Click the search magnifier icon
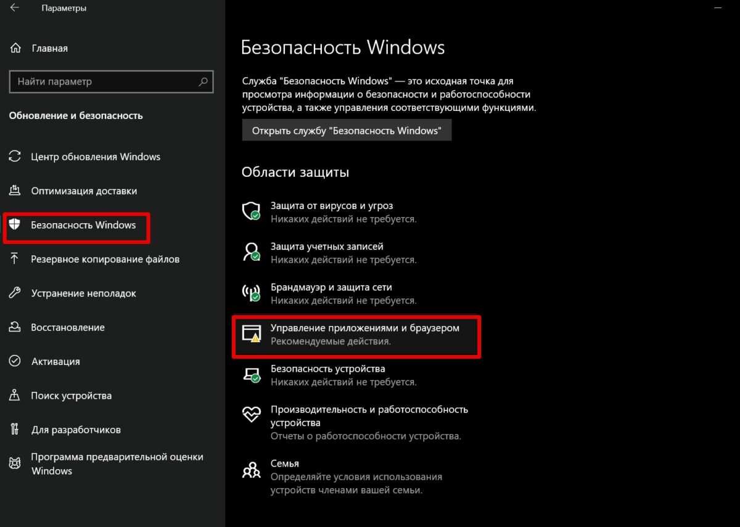 point(203,81)
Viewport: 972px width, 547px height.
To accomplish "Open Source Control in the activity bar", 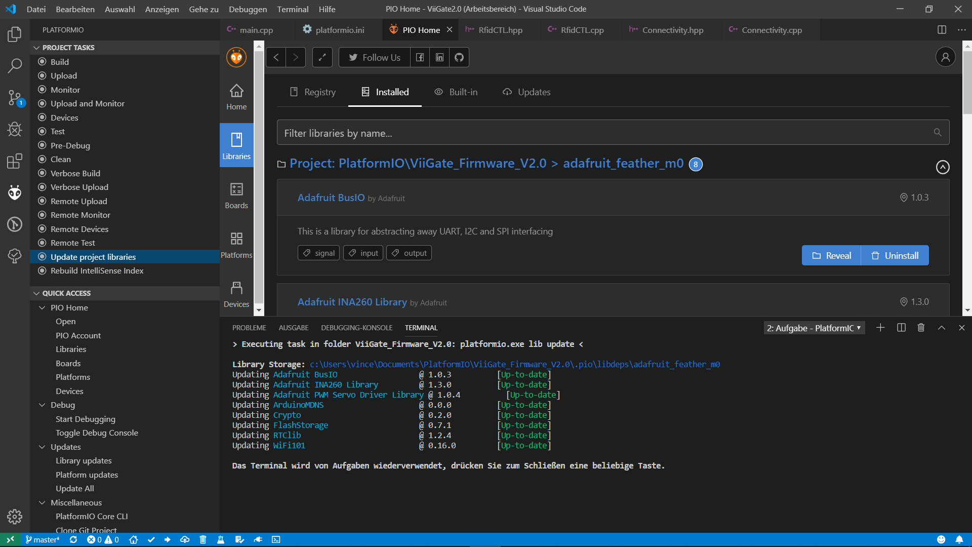I will [14, 97].
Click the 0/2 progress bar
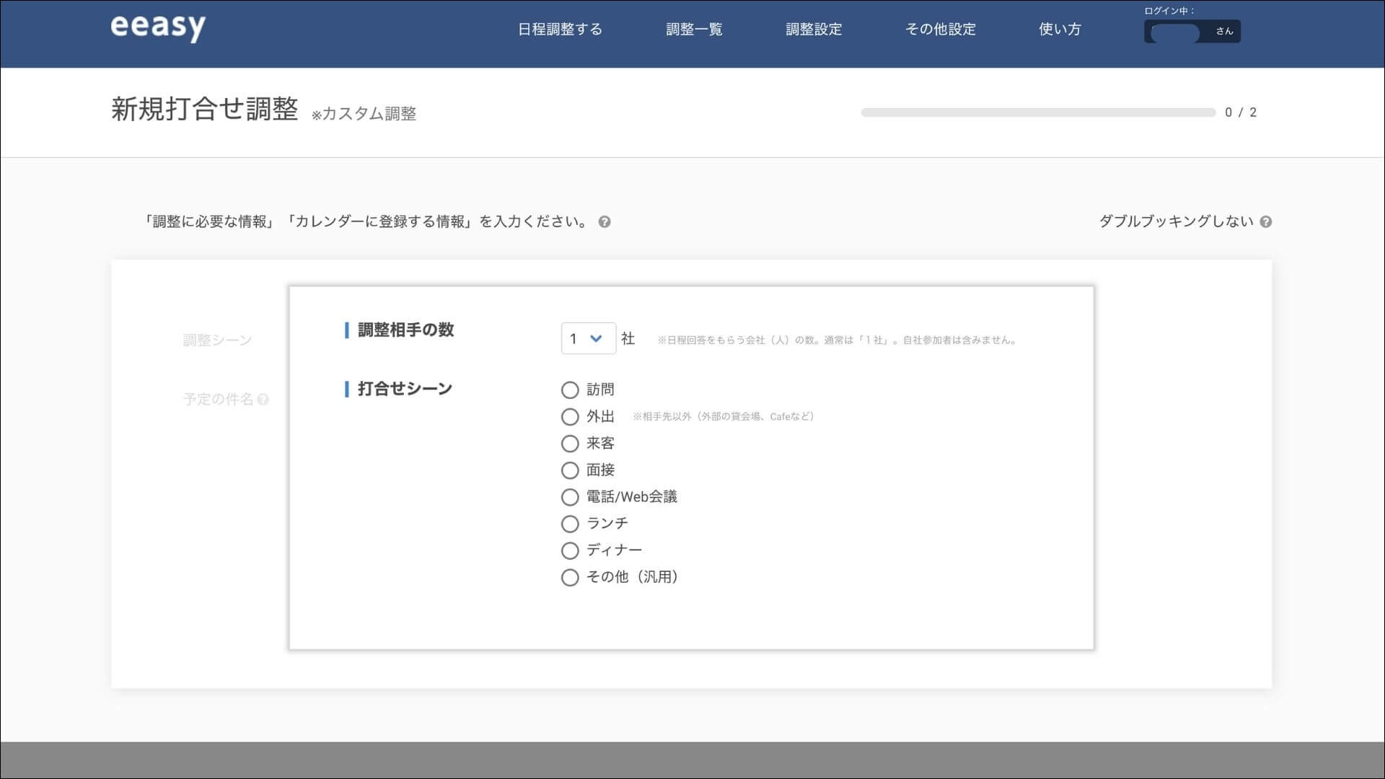The width and height of the screenshot is (1385, 779). coord(1037,112)
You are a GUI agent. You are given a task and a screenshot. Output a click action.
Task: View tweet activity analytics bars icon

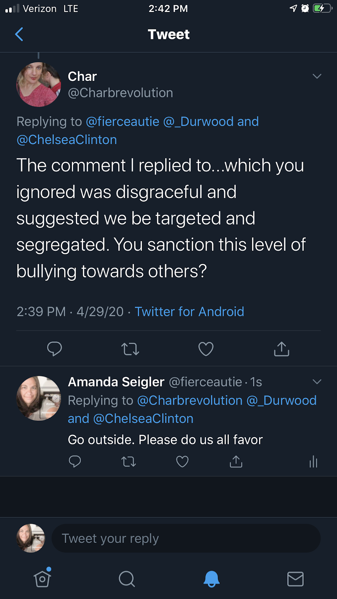click(x=313, y=462)
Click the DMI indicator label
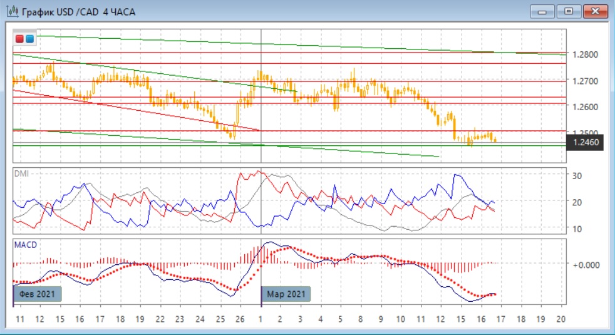The height and width of the screenshot is (335, 615). point(21,173)
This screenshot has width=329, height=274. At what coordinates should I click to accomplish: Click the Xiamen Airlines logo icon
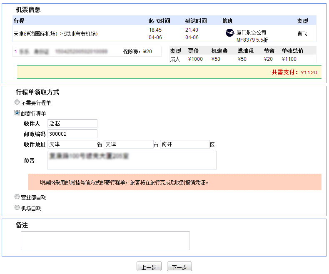click(x=229, y=33)
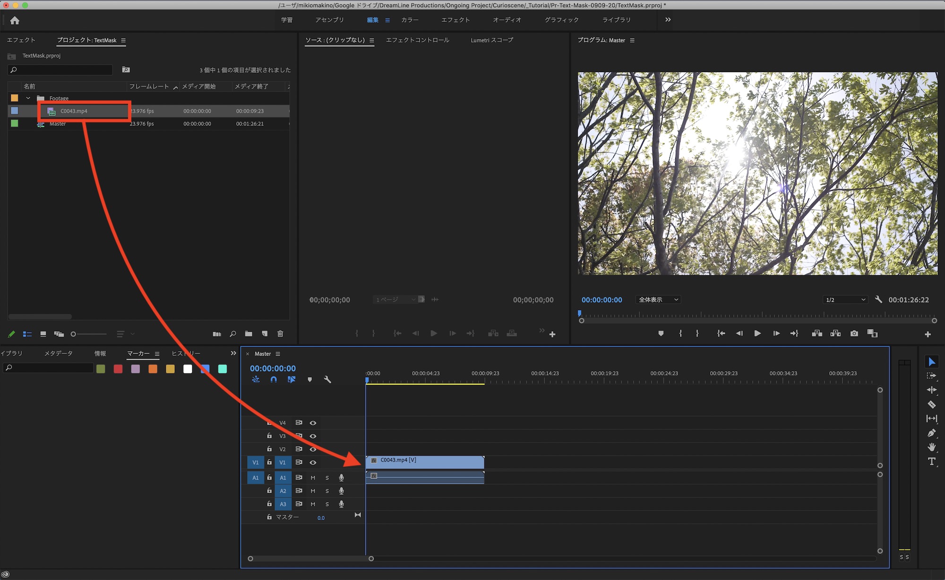
Task: Click the Project panel search field
Action: coord(60,70)
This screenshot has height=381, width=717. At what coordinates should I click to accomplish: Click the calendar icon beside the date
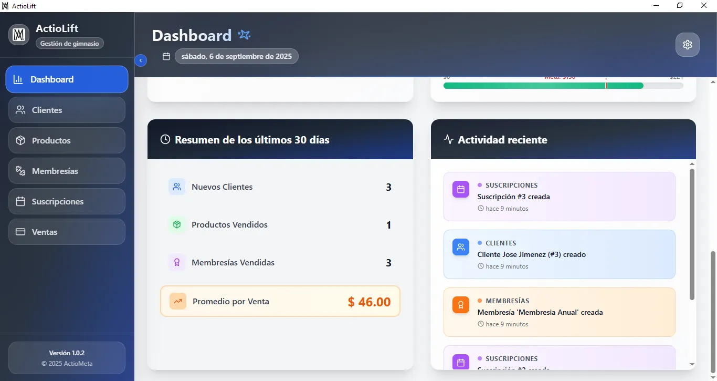point(166,56)
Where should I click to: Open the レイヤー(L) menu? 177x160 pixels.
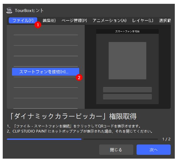(143, 21)
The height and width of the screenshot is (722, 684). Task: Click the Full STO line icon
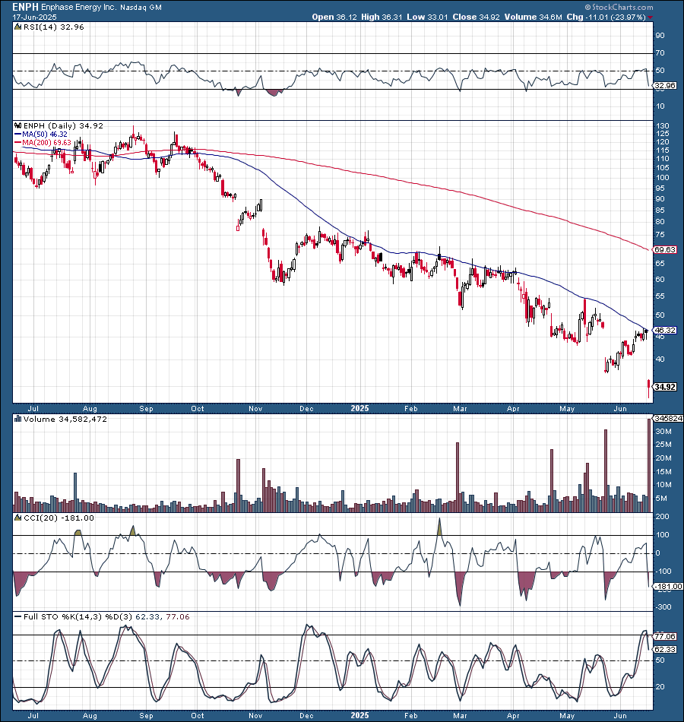click(17, 617)
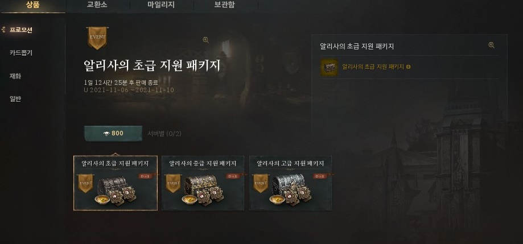Click the 800 crystal purchase button
Viewport: 523px width, 244px height.
(x=113, y=133)
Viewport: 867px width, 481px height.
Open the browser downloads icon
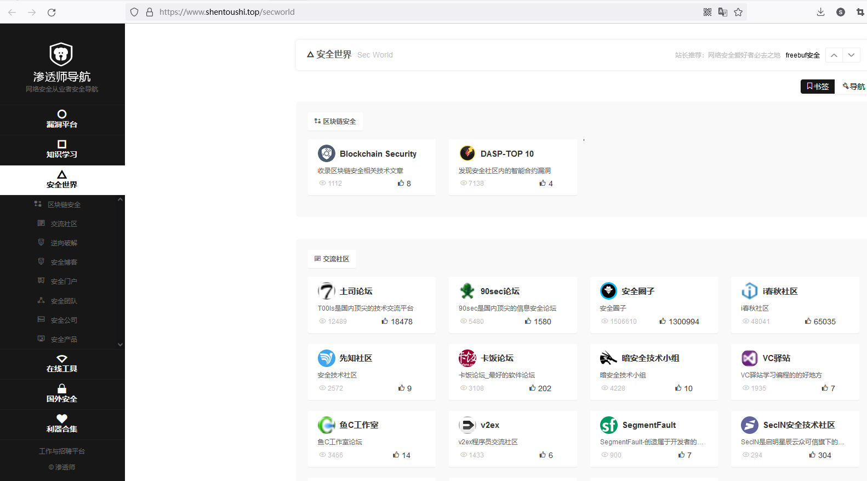click(820, 12)
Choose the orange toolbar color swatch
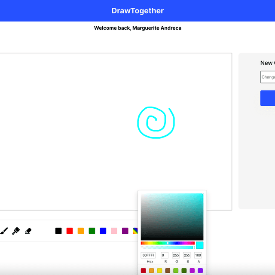This screenshot has height=275, width=275. 81,231
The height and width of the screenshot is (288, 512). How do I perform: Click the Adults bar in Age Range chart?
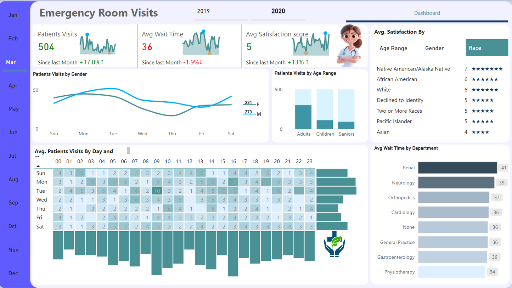(303, 117)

==*==

Exercise directions: Reproduce the rows from the line containing "The height and width of the screenshot is (288, 512)." through the last row, both included, and leave the pictures out.

Solution to this exercise:
The height and width of the screenshot is (288, 512). How do I perform: Click the Adults bar in Age Range chart?
(303, 117)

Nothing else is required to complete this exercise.